Toby opened his blue eyes as wide as Kit's bazaar.
"Are you quarrelling with me?" he asked. "I didn't know. Try not, Kit."
Kit laughed.
"Dear Toby, don't be so odious and tiresome," she said. "Do be nice. You can behave so nicely if you like, and the Princess was saying at the bazaar this afternoon what a dear boy you were."
"So the bazaar wasn't so slow," thought Toby, who knew that Kit had a decided weakness, quite unaccountable, for Princesses. But he was wise enough to say nothing.
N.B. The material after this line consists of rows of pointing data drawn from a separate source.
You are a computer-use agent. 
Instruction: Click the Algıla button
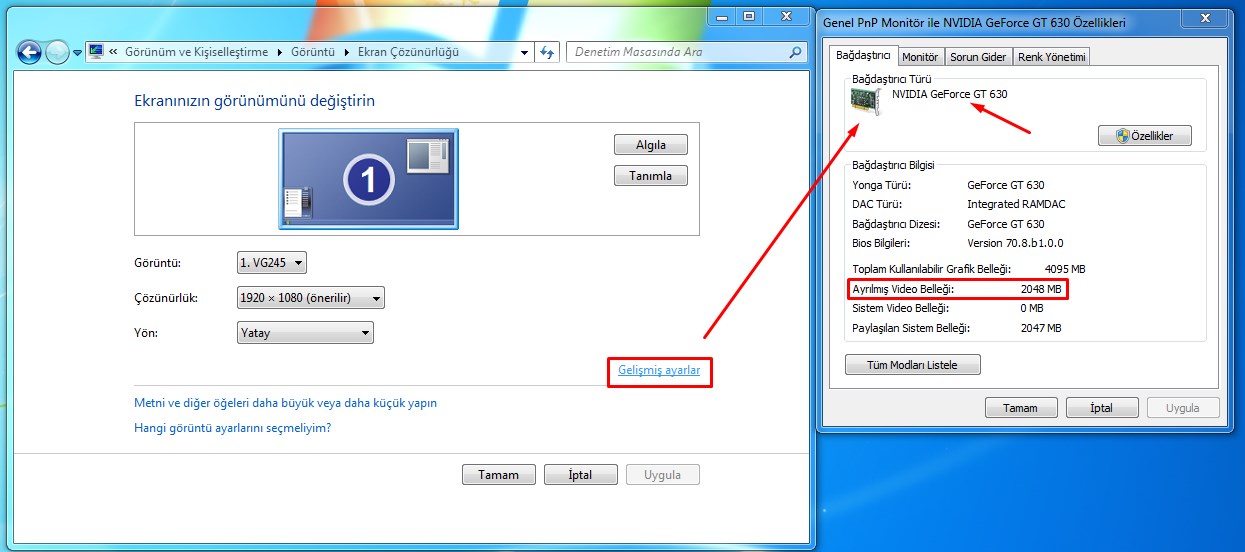651,144
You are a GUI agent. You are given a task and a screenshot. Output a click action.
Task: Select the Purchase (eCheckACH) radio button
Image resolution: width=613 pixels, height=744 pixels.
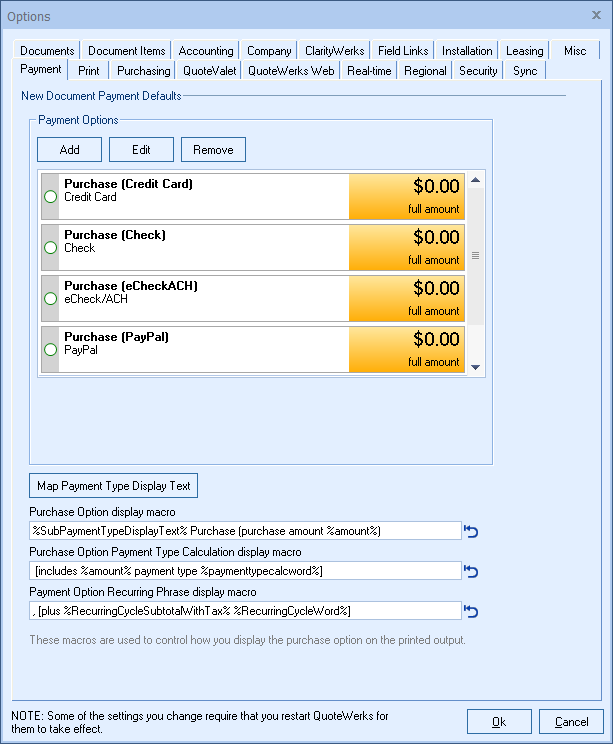point(51,298)
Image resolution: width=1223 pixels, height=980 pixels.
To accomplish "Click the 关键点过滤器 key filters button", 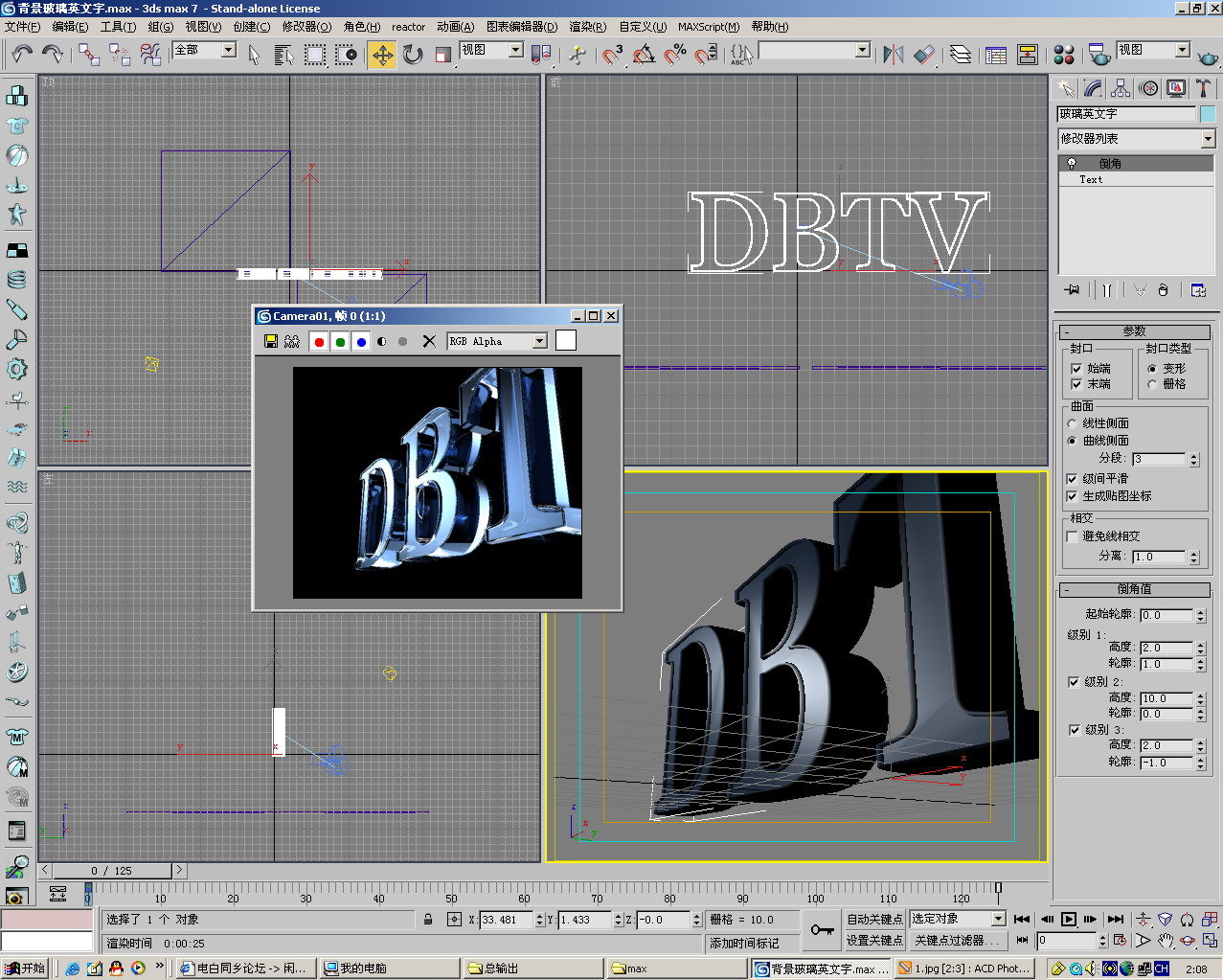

"And I've taken all the trouble to ask Miss Murchison to dinner just because of you," continued Kit quickly, seeing her partner out of the corner of her eye careering wildly about in search of her. "She's perfectly charming, Toby, and very pretty, and you always like talking to pretty girls, and quite right, too; and the millions—oh, the millions! You have no one to look after you but Jack and me, and Jack is a City man now; and what will happen to the Conybeares if you don't marry money I don't know. You want money; she wants a Marquis. There it is!"
"Did you ask her?" said Toby parenthetically.
"No, darling, I did not," said Kit, with pardonable asperity. "I left that to you."
Toby sighed.
"You go so quick, Kit," he said. "You marry me to a person I've never yet seen."